**Information supplied:**

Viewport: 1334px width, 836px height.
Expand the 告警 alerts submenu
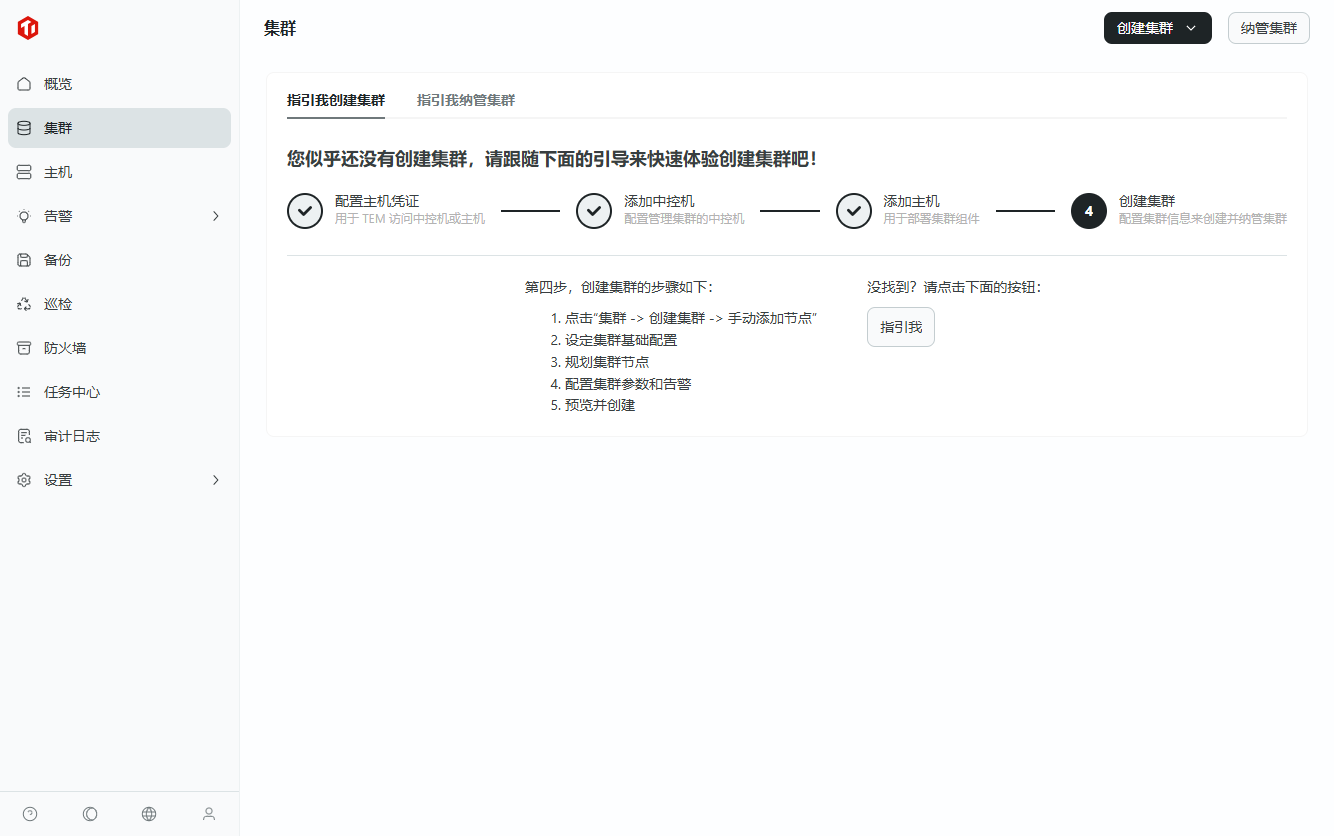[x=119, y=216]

* * *

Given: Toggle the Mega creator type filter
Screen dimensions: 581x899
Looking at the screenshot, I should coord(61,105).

**Given instruction:** Rewrite the listing from the line with "Viewport: 1334px width, 836px height." through the line with "[x=119, y=216]", substituting "dropdown menu" for "submenu" and keeping everything else the same. Omit the pictures.

**Written solution:**
Viewport: 1334px width, 836px height.
Expand the 告警 alerts dropdown menu
[x=119, y=216]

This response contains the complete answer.